(Task brief): Please transcribe, exactly, the line that contains "Given: Click the Zoom Out magnifier icon" and every line after it to the end of the records, and nothing else.

[Stored entries]
---+---

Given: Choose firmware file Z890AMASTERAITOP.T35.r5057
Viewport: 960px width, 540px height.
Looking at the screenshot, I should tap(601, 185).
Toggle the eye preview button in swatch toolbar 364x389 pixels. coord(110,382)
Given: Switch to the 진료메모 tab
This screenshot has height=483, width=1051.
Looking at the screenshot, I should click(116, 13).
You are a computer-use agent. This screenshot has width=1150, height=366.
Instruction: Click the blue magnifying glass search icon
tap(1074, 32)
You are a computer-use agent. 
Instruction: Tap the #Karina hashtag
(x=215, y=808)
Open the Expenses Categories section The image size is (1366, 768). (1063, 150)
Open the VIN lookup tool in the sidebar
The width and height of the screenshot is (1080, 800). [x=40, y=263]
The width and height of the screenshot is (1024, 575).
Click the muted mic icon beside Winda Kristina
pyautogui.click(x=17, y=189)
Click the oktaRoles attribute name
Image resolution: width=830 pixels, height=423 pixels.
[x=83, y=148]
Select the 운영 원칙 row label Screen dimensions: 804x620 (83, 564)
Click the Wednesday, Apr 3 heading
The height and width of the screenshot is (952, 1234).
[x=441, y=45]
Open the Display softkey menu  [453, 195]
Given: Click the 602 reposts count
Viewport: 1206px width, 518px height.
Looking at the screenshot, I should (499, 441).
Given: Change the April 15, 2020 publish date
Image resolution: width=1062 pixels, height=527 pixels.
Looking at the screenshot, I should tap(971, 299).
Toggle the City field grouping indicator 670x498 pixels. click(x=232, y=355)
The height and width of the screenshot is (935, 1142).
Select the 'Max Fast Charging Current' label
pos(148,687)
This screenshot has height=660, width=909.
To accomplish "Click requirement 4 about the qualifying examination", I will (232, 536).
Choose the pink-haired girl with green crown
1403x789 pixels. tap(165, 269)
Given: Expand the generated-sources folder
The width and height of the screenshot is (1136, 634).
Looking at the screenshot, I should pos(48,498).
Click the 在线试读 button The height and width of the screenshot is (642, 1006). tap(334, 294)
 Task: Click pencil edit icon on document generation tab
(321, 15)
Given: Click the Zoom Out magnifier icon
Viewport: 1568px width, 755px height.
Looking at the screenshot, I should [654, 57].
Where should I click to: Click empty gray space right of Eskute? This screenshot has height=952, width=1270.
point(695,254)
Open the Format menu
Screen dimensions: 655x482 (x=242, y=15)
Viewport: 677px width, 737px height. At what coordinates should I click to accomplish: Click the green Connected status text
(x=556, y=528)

---+---

(Completed exercise):
Given: Click the Zoom Out magnifier icon
Viewport: 1568px width, 755px height.
Looking at the screenshot, I should [654, 57].
Where should I click to: Click empty gray space right of Eskute? This screenshot has height=952, width=1270.
point(695,254)
Open the Format menu
Screen dimensions: 655x482 (x=242, y=15)
Viewport: 677px width, 737px height. At what coordinates should I click to accomplish: Click the green Connected status text
(x=556, y=528)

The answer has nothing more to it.